Report only the number of lines in the following entries where the word "computer" occurs.

** Provided records **

»»

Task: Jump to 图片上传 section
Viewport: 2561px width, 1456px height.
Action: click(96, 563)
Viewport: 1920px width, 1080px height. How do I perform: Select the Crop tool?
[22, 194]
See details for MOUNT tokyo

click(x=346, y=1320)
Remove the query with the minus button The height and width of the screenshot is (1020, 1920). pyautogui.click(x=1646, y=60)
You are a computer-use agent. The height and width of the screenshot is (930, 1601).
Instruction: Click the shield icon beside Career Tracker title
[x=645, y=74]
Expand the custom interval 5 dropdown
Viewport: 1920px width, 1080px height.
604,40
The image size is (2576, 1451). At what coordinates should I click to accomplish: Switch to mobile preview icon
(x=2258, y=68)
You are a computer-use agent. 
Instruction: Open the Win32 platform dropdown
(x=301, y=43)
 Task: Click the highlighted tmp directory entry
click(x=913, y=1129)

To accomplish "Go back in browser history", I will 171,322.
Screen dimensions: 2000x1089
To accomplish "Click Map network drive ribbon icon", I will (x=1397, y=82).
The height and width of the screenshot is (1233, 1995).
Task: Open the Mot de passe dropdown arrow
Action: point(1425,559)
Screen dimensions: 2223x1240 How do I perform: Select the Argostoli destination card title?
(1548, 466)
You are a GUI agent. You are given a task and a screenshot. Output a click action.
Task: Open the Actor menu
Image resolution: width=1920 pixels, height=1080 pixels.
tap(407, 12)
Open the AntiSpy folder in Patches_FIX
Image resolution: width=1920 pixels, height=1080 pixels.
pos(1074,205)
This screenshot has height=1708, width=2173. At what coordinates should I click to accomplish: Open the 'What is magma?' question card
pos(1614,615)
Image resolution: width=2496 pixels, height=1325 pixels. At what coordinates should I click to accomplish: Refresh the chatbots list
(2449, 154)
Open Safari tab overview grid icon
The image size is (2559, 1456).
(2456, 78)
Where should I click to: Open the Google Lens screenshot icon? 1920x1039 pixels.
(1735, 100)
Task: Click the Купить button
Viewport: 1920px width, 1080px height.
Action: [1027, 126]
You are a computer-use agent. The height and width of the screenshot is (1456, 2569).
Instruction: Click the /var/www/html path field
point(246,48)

««

** Answer to this exercise **
3